La apuesta por el cobre llega en un momento crucial para el metal industrial. Los temores de escasez han impulsado los precios a niveles récord y han llevado a los productores de metales a buscar oportunidades en todo el mundo para explotar nuevos depósitos o adquirir rivales.
Nuevas Oportunidades sin Uso de Químicos Prohibidos
Aunque se identificaron depósitos de cobre en Mendoza en la década de 1980, las autoridades provinciales nunca fomentaron la minería, y no ha habido una prospección seria durante 20 años. El sentimiento anti-minero también cobró fuerza, culminando en 2019 cuando el entonces gobernador, alineado con los ambientalistas, vetó una ley que habría permitido a los mineros usar químicos como cianuro y ácido sulfúrico.

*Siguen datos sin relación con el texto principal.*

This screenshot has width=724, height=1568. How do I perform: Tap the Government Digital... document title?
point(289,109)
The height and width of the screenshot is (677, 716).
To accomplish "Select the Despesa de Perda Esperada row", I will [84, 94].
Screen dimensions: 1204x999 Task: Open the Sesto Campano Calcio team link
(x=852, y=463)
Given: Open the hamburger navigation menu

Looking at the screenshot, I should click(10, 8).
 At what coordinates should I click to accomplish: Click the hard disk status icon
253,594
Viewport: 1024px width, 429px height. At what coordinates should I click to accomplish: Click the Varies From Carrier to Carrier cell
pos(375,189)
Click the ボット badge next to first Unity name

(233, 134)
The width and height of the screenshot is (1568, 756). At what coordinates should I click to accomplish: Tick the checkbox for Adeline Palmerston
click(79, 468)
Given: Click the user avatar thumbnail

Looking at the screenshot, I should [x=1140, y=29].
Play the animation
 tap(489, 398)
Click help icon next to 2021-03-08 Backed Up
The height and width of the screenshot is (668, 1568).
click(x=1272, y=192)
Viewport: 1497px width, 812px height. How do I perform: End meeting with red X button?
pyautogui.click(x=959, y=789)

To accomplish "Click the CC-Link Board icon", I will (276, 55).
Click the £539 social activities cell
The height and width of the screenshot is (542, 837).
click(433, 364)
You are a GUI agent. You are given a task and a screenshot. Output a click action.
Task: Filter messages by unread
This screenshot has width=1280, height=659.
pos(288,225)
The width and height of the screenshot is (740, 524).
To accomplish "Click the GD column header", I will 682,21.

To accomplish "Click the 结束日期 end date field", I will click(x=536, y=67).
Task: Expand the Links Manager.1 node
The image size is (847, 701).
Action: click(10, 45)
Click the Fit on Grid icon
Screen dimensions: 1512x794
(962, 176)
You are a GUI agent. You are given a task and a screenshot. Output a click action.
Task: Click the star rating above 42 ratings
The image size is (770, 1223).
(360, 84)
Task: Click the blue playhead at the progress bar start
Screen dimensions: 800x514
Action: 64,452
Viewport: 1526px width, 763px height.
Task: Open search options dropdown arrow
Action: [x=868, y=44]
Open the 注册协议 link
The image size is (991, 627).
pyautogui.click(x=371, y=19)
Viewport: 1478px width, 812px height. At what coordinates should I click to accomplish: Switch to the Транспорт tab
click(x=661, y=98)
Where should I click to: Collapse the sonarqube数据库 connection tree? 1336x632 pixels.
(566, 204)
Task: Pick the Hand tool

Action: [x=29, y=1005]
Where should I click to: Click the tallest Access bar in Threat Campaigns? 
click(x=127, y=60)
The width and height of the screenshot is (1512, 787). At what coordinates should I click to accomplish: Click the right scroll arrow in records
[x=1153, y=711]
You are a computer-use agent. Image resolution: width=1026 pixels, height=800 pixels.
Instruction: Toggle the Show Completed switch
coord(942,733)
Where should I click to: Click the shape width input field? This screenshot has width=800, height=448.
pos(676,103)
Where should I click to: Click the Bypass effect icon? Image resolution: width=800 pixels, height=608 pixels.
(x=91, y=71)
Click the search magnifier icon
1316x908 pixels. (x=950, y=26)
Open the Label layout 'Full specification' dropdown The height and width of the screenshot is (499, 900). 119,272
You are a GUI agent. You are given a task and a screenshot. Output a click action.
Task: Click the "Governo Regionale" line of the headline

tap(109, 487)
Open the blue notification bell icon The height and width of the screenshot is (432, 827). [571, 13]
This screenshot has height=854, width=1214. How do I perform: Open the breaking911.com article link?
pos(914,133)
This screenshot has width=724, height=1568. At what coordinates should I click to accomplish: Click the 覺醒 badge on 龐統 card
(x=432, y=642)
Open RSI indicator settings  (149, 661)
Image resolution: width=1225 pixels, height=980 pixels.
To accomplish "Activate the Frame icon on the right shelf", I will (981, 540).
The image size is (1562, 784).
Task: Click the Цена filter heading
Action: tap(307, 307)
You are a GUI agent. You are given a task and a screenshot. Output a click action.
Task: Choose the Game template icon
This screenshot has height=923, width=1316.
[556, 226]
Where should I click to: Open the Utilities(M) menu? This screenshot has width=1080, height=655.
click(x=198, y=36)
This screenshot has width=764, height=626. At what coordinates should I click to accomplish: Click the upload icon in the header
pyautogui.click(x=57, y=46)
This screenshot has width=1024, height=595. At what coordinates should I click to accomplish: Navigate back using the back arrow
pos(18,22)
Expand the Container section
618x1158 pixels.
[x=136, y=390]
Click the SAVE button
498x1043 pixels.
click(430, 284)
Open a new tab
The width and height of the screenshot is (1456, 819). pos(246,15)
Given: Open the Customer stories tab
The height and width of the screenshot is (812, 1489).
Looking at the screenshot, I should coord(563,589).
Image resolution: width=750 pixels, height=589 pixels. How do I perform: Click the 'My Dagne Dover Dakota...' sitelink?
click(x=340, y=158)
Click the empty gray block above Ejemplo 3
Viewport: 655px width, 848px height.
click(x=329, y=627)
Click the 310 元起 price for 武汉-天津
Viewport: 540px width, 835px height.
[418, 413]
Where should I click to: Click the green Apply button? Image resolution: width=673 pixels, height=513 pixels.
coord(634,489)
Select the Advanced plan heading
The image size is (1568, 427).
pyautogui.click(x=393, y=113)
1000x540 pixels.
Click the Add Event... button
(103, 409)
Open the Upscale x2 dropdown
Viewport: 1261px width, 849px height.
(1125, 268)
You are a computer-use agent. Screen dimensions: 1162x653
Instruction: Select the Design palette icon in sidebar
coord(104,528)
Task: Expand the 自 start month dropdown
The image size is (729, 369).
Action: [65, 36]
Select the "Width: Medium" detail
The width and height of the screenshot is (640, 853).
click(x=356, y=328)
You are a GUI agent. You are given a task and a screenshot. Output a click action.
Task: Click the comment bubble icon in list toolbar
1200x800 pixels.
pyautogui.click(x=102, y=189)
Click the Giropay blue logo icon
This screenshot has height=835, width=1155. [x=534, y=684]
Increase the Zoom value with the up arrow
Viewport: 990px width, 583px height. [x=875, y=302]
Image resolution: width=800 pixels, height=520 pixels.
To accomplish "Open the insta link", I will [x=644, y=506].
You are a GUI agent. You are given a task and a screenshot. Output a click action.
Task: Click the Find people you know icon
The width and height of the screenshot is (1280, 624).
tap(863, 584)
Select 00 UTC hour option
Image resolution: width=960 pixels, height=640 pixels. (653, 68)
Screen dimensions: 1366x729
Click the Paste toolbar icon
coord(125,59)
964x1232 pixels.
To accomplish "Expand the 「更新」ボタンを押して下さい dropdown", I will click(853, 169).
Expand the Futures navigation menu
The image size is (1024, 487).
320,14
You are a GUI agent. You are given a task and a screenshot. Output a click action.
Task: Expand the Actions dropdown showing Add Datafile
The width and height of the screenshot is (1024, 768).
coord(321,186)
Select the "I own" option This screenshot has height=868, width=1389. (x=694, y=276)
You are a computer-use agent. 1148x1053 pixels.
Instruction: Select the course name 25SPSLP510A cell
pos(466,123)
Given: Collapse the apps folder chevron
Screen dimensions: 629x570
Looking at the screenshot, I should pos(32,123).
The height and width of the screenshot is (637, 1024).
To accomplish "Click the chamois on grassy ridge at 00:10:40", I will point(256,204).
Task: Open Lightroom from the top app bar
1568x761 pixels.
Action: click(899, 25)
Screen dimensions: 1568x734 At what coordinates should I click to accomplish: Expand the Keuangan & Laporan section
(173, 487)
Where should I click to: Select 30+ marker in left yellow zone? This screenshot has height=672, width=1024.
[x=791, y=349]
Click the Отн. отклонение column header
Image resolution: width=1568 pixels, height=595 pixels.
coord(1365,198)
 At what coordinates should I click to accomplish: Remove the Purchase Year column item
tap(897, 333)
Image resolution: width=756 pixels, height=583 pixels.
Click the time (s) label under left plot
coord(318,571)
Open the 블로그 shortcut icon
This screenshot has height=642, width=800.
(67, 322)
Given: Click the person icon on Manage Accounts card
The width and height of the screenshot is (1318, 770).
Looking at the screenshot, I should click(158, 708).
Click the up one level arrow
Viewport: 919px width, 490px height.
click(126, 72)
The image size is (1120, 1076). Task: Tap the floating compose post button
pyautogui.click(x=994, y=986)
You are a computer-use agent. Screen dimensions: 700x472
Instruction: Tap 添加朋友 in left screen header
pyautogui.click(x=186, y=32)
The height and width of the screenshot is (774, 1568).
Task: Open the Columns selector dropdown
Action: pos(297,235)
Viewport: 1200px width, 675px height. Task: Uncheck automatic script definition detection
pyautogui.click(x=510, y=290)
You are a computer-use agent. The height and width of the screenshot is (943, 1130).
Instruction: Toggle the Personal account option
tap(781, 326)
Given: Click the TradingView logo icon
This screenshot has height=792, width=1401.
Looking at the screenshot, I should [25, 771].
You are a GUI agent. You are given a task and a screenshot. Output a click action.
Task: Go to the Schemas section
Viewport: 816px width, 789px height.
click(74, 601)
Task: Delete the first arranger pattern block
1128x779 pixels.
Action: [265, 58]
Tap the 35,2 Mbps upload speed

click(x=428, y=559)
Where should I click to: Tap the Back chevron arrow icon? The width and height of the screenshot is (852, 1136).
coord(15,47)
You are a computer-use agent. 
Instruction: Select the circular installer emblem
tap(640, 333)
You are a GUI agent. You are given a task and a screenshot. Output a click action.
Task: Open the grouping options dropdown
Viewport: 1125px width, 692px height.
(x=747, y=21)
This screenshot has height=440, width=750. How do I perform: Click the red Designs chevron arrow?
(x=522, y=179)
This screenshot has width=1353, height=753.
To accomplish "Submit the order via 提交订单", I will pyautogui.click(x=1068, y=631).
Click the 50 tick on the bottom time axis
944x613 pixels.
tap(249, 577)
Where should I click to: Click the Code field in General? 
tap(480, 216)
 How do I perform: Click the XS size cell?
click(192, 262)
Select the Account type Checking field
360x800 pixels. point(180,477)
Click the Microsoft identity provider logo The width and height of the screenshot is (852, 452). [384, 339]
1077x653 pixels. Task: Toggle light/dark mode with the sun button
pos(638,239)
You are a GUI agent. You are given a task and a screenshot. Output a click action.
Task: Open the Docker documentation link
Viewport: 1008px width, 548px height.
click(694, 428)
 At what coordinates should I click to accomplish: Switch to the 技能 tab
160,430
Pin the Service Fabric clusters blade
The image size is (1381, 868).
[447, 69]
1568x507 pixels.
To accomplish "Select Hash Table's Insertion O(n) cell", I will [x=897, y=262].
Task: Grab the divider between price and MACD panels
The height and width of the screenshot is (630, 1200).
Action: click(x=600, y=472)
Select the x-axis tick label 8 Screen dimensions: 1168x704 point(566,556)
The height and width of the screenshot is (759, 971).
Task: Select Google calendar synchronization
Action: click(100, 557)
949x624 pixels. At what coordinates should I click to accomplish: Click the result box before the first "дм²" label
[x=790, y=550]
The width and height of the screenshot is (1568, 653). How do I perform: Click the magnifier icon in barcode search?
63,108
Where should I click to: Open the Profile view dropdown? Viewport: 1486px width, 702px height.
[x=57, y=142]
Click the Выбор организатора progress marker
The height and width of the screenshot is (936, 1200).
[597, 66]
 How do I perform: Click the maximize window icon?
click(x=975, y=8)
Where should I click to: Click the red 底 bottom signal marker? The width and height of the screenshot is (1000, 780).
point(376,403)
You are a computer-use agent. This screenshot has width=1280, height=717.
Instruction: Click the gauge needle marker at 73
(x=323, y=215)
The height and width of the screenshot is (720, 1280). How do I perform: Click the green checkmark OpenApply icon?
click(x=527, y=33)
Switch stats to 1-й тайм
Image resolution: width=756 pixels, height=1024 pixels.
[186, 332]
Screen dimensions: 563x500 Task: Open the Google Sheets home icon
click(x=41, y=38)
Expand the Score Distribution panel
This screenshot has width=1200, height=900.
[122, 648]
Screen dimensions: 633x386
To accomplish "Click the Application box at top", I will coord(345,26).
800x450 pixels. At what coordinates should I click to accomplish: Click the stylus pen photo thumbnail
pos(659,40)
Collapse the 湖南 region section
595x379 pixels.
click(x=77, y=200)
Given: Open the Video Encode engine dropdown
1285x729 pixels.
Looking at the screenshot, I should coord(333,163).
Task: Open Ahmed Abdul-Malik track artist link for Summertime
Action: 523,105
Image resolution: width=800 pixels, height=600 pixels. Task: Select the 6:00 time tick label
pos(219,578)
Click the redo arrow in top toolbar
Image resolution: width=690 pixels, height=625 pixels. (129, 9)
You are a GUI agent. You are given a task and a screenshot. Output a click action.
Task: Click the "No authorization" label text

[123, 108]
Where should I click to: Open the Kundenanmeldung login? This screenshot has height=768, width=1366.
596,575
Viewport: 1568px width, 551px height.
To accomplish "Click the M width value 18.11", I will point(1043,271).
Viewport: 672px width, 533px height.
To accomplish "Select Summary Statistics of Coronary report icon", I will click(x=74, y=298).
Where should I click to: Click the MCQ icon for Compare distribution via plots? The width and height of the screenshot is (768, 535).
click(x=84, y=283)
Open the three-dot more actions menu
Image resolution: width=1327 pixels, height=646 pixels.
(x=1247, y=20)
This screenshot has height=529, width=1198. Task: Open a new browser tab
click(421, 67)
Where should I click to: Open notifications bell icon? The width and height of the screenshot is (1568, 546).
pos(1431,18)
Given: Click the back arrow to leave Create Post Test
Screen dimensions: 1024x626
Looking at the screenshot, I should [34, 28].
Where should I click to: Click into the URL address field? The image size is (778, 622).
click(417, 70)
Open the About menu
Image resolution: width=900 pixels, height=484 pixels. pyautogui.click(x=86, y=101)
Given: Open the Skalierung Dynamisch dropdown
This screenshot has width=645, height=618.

Los proyectos que Mendoza apunta ahora en su región de Malargüe, al sureste de una de las minas de cobre más grandes del mundo, El Teniente de Codelco en Chile, producirían el metal sin esos químicos prohibidos. “Necesitamos dejar de llorar por lo que no podemos hacer y centrarnos en lo que sí podemos hacer”, declaró Guinazu.
Interés Internacional y Desarrollo Local
Fortescue Ltd., First Quantum Minerals Ltd. y juniors canadienses han expresado interés en los depósitos, mencionó Guinazu. Fortescue, con sede en Perth, y First Quantum, con sede en Vancouver, no respondieron a las solicitudes de comentarios.
Además de la autorización ambiental general en Malargüe, que podría concretarse en septiembre, los legisladores han modificado recientemente las reglas mineras de Mendoza para reducir la burocracia y establecer términos más claros para hacer negocios.
Malargüe está listo para el desarrollo ya que las comunidades están ansiosas por la inversión y los empleos que la minería puede traer, con reclamos por debajo de la altitud de los glaciares protegidos y lo suficientemente alejados de los viñedos para que la competencia por el agua no sea un problema, dijo Guinazu. Los proyectos de cobre en la provincia de San Juan, al norte de Mendoza, están lidiando con estos problemas ambientales y sociales.
Los actuales propietarios de propiedades en Malargüe incluyen al magnate energético local Marcelo Mindlin, uno de varios petroleros argentinos que se están volcando a los metales, y el Grupo Hanaq de China, según Guinazu.